Parents may choose home education for a variety of reasons. The local authority’s primary interest should lie in the suitability of parents’ education provision and not their reason for doing so. The following reasons for home educating are common, but by no means exhaustive:

  • distance or access to a local school
  • religious or cultural beliefs
  • philosophical or ideological views
  • dissatisfaction with the system


So, even if a parent’s decision to home-school his child relates to politically incorrect views, the state is not likely to interfere unless gifted the excuse of curriculum-based concerns. Such hazard is easily avoided, instilling pride in our children for their heritage does not require us to use ideas that are easily characterised as “hate-speech” by the real haters, for example.

The booklet continues:



Section 7 of the Education Act 1996 provides that:

“The parent of every child of compulsory school age shall cause him to receive
efficient full-time education suitable –

(a) to his age, ability and aptitude, and
(b) to any special educational needs he may have, either by regular attendance at school or otherwise.”

An “efficient” and “suitable” education is not defined in the Education Act 1996 but “efficient” has been broadly described in case law [1] as an education that “achieves that which it sets out to achieve”, and a “suitable” education is one that “primarily
equips a child for life within the community of which he is a member, rather than the way of life in the country as a whole, as long as it does not foreclose the child’s options in later years to adopt some other form of life if he wishes to do so”.

1 Mr Justice Woolf in the case of R v Secretary of State for Education and Science, ex parte Talmud Torah Machzikei Hadass School Trust (12 April 1985)

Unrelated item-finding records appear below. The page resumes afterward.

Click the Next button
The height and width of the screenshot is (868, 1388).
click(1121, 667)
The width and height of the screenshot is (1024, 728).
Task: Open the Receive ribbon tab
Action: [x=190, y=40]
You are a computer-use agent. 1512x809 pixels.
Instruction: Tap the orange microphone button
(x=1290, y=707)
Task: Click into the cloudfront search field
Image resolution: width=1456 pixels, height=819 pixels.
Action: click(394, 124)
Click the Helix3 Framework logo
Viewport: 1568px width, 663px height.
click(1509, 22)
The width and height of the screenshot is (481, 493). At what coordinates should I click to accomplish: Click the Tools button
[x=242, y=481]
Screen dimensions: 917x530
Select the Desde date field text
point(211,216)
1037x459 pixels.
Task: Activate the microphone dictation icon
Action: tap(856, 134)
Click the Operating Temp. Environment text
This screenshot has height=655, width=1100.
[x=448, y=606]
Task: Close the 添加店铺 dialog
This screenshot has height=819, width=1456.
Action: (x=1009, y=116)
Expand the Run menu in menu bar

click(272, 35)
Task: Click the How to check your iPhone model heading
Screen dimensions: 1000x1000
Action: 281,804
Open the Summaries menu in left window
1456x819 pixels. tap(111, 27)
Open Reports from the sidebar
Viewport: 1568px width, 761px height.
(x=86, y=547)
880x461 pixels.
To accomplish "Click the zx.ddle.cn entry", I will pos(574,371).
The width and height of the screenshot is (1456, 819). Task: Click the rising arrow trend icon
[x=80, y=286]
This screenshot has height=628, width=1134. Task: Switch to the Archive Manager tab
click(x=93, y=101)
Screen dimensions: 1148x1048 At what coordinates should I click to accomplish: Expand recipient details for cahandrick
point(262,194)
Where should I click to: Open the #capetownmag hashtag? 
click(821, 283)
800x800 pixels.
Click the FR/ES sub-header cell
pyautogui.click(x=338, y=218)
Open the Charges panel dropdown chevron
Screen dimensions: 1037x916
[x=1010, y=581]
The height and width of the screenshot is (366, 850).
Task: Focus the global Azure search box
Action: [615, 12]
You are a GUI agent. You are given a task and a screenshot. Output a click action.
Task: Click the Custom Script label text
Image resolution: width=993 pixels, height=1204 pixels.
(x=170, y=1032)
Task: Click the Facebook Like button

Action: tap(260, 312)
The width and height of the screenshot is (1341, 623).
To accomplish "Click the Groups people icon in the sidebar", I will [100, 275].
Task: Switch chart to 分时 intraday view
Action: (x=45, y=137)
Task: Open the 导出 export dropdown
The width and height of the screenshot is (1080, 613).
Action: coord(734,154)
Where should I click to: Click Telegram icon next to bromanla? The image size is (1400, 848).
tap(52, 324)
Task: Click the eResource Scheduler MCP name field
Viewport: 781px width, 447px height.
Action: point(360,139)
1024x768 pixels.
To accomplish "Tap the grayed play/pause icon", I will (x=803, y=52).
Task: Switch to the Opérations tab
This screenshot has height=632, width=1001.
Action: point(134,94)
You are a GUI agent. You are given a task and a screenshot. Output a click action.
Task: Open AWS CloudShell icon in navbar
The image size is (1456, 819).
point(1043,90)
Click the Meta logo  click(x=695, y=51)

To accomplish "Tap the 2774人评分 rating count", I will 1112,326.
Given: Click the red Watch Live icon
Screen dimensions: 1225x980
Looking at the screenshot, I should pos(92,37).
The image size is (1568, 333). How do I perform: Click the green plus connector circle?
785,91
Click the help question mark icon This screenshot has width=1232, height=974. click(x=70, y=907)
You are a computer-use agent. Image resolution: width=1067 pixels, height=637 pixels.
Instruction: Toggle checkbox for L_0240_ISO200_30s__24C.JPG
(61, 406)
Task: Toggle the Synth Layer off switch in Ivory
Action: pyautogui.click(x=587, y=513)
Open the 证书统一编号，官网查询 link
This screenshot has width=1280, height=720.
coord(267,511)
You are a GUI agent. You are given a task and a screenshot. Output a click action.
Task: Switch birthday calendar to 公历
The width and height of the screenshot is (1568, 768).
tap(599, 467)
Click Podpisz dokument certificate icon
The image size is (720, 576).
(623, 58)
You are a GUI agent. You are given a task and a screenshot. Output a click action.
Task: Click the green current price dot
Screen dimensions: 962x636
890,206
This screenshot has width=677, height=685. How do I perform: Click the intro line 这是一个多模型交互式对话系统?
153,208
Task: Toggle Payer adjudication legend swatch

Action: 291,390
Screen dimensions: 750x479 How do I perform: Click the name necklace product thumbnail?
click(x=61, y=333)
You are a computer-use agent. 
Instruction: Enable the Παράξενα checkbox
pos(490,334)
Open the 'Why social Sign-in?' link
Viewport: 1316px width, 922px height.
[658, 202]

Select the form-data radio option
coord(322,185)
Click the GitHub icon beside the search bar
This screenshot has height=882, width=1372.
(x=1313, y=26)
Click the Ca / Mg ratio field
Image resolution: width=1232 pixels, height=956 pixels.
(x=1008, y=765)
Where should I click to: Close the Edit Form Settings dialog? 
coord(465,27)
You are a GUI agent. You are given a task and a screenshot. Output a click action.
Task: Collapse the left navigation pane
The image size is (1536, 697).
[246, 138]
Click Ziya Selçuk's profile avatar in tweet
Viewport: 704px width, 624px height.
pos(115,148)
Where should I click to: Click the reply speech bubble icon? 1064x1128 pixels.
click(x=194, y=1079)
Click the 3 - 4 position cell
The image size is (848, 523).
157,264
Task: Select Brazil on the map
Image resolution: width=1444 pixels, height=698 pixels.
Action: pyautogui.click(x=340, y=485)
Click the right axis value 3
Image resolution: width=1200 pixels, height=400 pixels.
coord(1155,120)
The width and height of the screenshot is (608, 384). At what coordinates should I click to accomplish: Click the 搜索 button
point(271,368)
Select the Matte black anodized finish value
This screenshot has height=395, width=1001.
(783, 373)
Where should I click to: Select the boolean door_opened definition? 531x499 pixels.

Multiculturalism to the rescue! Although principally a tool for destroying the old social order, it does at least formally provide for every group – even the majority – the ‘right’ to maintain its distinctiveness. And the qualification would not be a problem for most nationalist-minded parents. It is the state’s desire to engender self-hatred in the English which needs be coercive, not our hope to pass on to our children a healthy and natural self-respect.